簡単なイテレータの例を次に示します。Alphabet
はアルファベット列を生成するようなイテレータです。
イテレータとは関係ありませんが、rune
型は整数なのでfor c := 'A'; c <= 'Z'; c++
で、c
が'A'
から'Z'
まで変化していきます。
func Alphabet(yield func(rune) bool) { for c := 'A'; c <= 'Z'; c++ { // 'A', 'B', 'C', … if !yield(c) { return } } } func usage() { // ABC for c := range Alphabet { fmt.Printf("%c", c) if c == 'C' { break } } }
標準ライブラリの変更点
Go1.23では言語仕様の変更の他に、iter
パッケージが導入されました。iter
パッケージでは、図のようにSeq[V]
型とSeq2[K, V]
型が提供されています。
この2つの型のおかげで、次のようにイテレータをわかりやすく表記できるようになっています。
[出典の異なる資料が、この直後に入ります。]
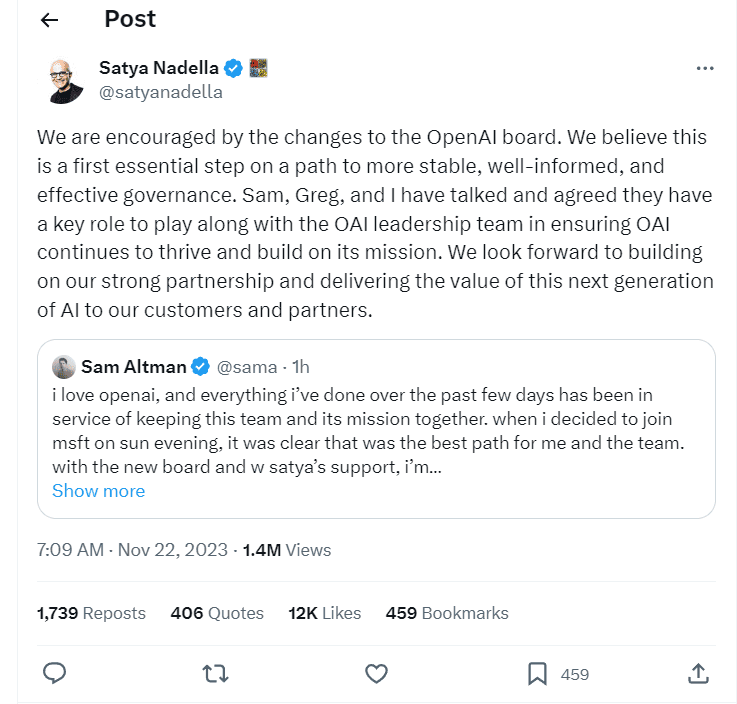Open the Satya Nadella display name link

pyautogui.click(x=159, y=69)
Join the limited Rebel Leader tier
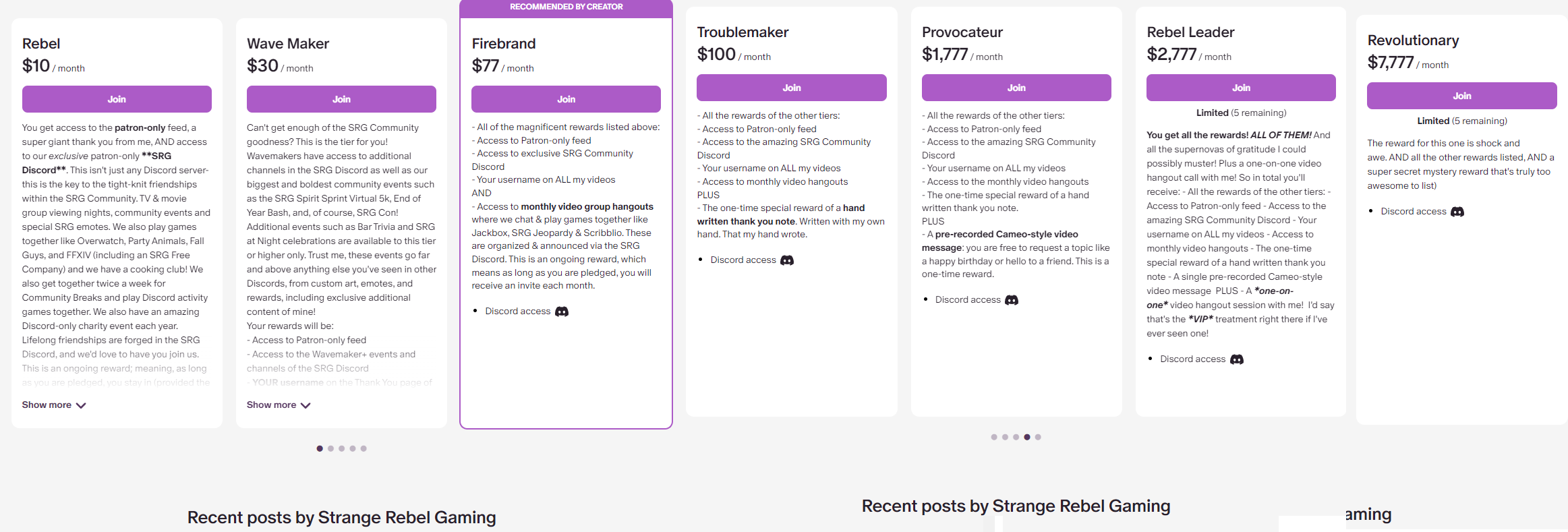The width and height of the screenshot is (1568, 532). (1241, 88)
func Map[X, Y any](seq iter.Seq[X], f func(X) Y) iter.Seq[Y] { return func(yield func(Y) bool) { for x := range seq { if !yield(f(x)) { break } } } } func usage() { seq := Map(slices.Values([]int{10, 20}), func(x int) string { return fmt.Sprintf("0x%x", x) }) // 0xa // 0x14 for v := range seq { fmt.Println(v) } }
Map
関数は、あるiter.Seq[X]
型のイテレータをiter.Seq[Y]
型に変換する関数です。各要素は第2引数の関数f
によって変換されます。
なお、slices.Values
関数は、Go1.23で導入されたスライスの値からなるイテレータを生成する関数です。
注意点
図のように、yield
が宣言済み識別子(組み込み型)や予約語ではありません。ちなみに宣言済み識別子が増えることはありますが、予約語が増えたことはありません。
予約語は識別子にできない語なので、予約語を追加する場合は後方互換に気を使う必要があるからです。
Go1.21で互換性に関する機能の拡張が行われたため、予約語を追加しても後方互換性がなくなる可能性は低いですが、気軽に増やせるものではないでしょう。
また、yield
関数がfalse
を返した場合、さらに yield
関数を呼ぶとパニックが発生します。そのため、戻り値を if
文などでハンドリングしておく必要があります。
for range
文のrange expressionに値が nil
の関数を指定した場合、パニックが発生します。これは通常の関数呼び出しの場合と同じ挙動になっています。標準ライブラリでは、引数でイテレータを受け取る場合でも nil
かどうかのチェックは特別行っていないようです。一方で戻り値でイテレータを返す場合には、 nil
を返さないように作られています。
おわりに
本稿では、Go1.23で導入されたイテレータについて、その仕様に紹介しました。標準ライブラリで本格的に活用されるのはGo1.24になるようですが、それまでにぜひ触ってみましょう。